Film CrowdfundingGreat crowdfunding pitch videos
June 7, 2017
Want to know what a great pitch video looks like? We’ve rounded up some of our all-time favorites that showcase the various angles, approaches, styles and elements that take a just fine crowdfunding campaign video to the next level.
The video for documentary Love, Hate, Church and State shows that it’s possible to create a pitch video about a serious subject using humor.
Student filmmaker Phillip Stilwell kind of takes the piss out of the whole pitch video convention in his plea for Tennis. Do you have any question what it will be like to watch this movie? Funny, cheap, effective while staying in the world of the film.
Karate Tortoise goes ALL. THE. WAY. The video feels like a bizarre short film that makes the sensibility of the filmmakers clear (if that’s entirely possible).
Hijabi shows us how the film may look and feel using a combination of computer and DSLR footage.
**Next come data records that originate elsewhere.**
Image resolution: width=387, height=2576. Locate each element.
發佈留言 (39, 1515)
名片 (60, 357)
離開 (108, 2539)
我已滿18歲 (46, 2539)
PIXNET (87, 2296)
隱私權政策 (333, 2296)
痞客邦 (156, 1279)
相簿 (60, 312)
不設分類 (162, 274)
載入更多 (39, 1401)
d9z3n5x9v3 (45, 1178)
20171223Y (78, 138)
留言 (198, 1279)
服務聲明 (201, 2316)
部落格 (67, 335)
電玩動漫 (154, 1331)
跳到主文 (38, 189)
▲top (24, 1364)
Lesson? Showing audiences what you can do for 15 seconds (without spending a dime) not just creates the world of your film, it helps viewers understand the reward they might get for contributing.
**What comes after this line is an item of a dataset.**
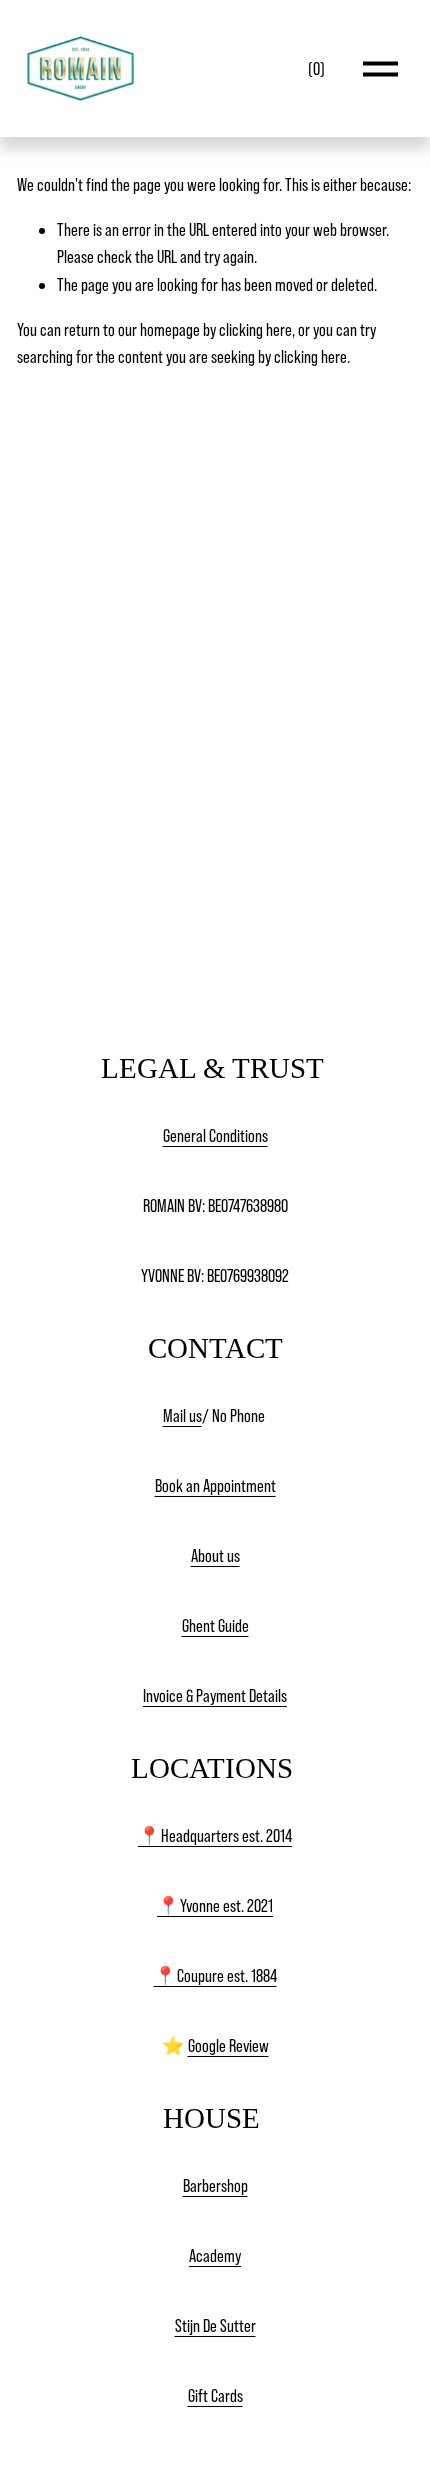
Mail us (182, 1415)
You don’t have to be making a social justice documentary to make people feel things. We love this bright, sunny video for Learning to Drive — including the brothers and everything about how the project came together.
It can be daunting if you’re raising money for a period piece! The filmmakers of Lily’N’Rose found a really creative workaround: they set their pitch video in the kind of retro shop where they might spend the money they raise, establishing the period of their film in their pitch video without having to pay for it. In doing so, they easily help us understand why they need our help!
Abby and Tabby Alone in the Desert, a narrative feature film, showed us what their team is known for, and then delivered a tremendous amount of information as a catchy tune - keeping audiences engaged for some of the information that can seem boring to deliver.
The Prayer knocks this out of the park. He manages to combine the feel of the film with his personal appeal right at the top. It’s an incredibly efficient use of time. Also, what happened in that car?!
You can’t help but get the feel of and need for this film in a pitch video that breaks all the rules and gives us all the feels. The Risking Light team gives us a good reminder that the subject matter and your capability are integral to a good pitch video.
If you’re making a musical (and we always hope you are making a musical)about an underrepresented community, literally the best thing you could do is write a song about what the movie is about and why it matters to representing your community. Nanay Ko writer/director Mallorie Ortega shows us that she can write the music, lyrics, and move you.